Other co-sponsors are representatives of states which have legalized broader medical cannabis programs, such as Rep. Dana Rohrbacher (R-CA 48), who has also introduced legislation that passed the House which would defund DEA raids and protect doctors, patients, and dispensaries in medical cannabis states, it now must pass in the Senate. California was the first state to pass a broad medical cannabis program, when voters approved Proposition 216 in 1996, and in 1999 passed HR 32, which called for research to be done on industrial hemp and calling for the legislature to consider taking further action to change the legal status of hemp. Rep. Justin Amash comes from Michigan, which legalized medical cannabis when voters approved Medical Marijuana Initiative, Proposal 1 in 2008. Rep. Tulsi Gabbard (D-HI 2), is a co-sponsor of the bill from the State of Hawaii, which in June of 2000 became the first state to legalize medical cannabis through their state legislature and not through a ballot initiative. This year Hawaii passed SB 2175, which created a 2 year industrial hemp pilot project at the University of Hawaii at Manoa. Rep.
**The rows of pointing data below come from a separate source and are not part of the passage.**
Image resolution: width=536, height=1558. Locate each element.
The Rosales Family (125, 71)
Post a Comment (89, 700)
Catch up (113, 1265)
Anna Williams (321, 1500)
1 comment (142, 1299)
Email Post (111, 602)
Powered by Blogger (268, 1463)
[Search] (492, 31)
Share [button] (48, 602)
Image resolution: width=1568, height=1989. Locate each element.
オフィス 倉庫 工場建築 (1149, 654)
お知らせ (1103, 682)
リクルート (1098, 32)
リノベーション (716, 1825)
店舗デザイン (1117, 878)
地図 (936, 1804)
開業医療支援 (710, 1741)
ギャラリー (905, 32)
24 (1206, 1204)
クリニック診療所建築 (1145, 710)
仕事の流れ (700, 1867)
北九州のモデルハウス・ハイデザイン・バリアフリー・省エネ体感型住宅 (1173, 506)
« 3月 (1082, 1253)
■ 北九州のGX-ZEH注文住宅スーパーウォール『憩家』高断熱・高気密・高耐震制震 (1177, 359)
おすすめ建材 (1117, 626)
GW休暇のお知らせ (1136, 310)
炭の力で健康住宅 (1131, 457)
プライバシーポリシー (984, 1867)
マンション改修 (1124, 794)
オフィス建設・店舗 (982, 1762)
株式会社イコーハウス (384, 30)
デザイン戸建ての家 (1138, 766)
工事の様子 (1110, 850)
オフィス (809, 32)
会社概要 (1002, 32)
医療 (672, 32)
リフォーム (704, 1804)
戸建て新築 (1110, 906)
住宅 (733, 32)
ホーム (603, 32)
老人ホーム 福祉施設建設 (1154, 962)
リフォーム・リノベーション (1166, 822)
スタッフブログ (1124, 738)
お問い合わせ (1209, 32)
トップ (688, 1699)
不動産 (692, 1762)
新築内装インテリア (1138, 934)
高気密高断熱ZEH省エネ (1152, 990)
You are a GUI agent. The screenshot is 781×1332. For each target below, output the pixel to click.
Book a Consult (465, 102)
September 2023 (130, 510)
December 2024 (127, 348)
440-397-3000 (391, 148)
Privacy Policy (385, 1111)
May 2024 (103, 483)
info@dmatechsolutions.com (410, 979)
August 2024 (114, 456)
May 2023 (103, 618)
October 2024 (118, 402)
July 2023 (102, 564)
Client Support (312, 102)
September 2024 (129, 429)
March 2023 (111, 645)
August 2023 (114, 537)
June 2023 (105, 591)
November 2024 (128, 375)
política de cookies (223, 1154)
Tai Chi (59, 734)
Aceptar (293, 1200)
Earl Blumenauer (D-OR 3) represents Oregon, which legalized medical cannabis when voters approved Ballot Measure 67 in 1998, and in 2009 the state passed SB 676, which legalized industrial hemp.  Rep. Rodney Davis (R-IL 13) is a co-sponsor representing the State of Illinois, where Gov. Pat Quinn signed his state’s medical cannabis bill into law in August of 2013. Rep. Ed Perlmutter (D-CO 7) is a co-sponsor from Colorado, where voters approved ballot initiatives that legalized medical cannabis in 2000, and legalized recreational cannabis and industrial hemp in 2012.

GovTrack Says Bill Has Little Chance of Passing Committees, and a Senate Companion Bill gives the bill an 8% chance of passing the House Energy & Commerce Committee and the House Judiciary Committee. According to Rep. Perry one US Senator has plans to introduce companion legislation in the Senate. Senators from Pennsylvania are also interested in the legislation. “Anytime the federal government can take an action that has the potential to improve the treatment of sick children, such a proposal should be given thoughtful consideration. The health and safety of Pennsylvanians is my highest priority.” John Rizzo, Communications Director for Sen. Bob Casey (D-PA), said in a statement e-mailed to the Evening Sun. Sen. Pat Toomey’s (R-PA) Press Secretary, Steven Kelly, has said that Sen. Toomey and his are also reviewing Rep. Perry’s legislation. According to the Evening Sun, Kelly said that Sen. Toomey appreciates Perry’s efforts regarding alternative approaches to medical cannabis.

Whether Congress acts or not Floridians may be able to open up access to medical cannabis if voters approve Amendment 2 in November. The FDA is already in talks with the State of Florida about clinical trials and research involving medical cannabis. In a statement made on the FDA’s website on June 20th, they said that they had, “talked to several states, including Florida, Georgia, Louisiana, New York and Pennsylvania, who are considering support for medical research of marijuana and its derivatives to ensure that their plans meet federal requirements and scientific standards.”